My wife watched the film with me, and I think I annoyed her by calling out the names of many of the film’s actors when they made their first appearances. “Elisha Cook Jr.!” I’d exclaim. “Tim Thomerson! Robert DoQui! Holy crap, it’s Fred Ward!” I’m sure it got tedious after a while, but if Tim Thomerson isn’t worthy of an excited exclamation, then no one is.
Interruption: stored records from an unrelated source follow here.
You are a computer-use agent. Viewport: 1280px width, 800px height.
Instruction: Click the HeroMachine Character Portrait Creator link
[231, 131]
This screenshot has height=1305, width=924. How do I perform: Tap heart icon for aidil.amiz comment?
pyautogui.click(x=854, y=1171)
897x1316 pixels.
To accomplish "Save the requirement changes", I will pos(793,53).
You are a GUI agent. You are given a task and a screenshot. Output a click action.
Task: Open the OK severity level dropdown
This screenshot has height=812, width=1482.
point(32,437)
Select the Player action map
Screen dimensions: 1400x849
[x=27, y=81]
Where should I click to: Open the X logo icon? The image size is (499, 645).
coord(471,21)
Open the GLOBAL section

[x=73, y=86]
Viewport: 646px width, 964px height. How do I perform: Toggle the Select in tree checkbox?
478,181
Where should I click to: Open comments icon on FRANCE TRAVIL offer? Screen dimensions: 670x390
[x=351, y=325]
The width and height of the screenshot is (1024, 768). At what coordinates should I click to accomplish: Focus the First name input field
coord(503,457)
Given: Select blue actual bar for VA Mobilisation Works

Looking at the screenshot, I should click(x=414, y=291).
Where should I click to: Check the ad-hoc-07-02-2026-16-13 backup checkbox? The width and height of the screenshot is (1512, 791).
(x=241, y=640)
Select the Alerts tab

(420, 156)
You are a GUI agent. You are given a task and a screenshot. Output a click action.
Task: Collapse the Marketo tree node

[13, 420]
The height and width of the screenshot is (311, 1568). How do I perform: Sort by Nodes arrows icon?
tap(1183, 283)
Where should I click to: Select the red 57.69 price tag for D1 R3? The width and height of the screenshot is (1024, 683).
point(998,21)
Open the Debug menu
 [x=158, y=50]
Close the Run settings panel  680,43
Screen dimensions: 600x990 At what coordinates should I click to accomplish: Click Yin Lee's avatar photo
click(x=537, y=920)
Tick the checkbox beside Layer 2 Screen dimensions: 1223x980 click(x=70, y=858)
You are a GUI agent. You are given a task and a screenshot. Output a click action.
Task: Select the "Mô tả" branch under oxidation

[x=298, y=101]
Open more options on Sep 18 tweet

As enjoyable as it was for me to watch these and other performers — including Bert Remsen, who’s one of my favorites, and the always-weird Meg Foster — the odd thing is that Carny gives most of them precious little to do. The screen time the film gives to terrifically talented actors like Remsen and Thomerson can be easily measured in seconds, and this is especially true of DoQui and Ward, who appear together in a single brief scene. It sort of makes one wonder why the film’s creators even bothered with “name” actors — perhaps they were just calling in favors.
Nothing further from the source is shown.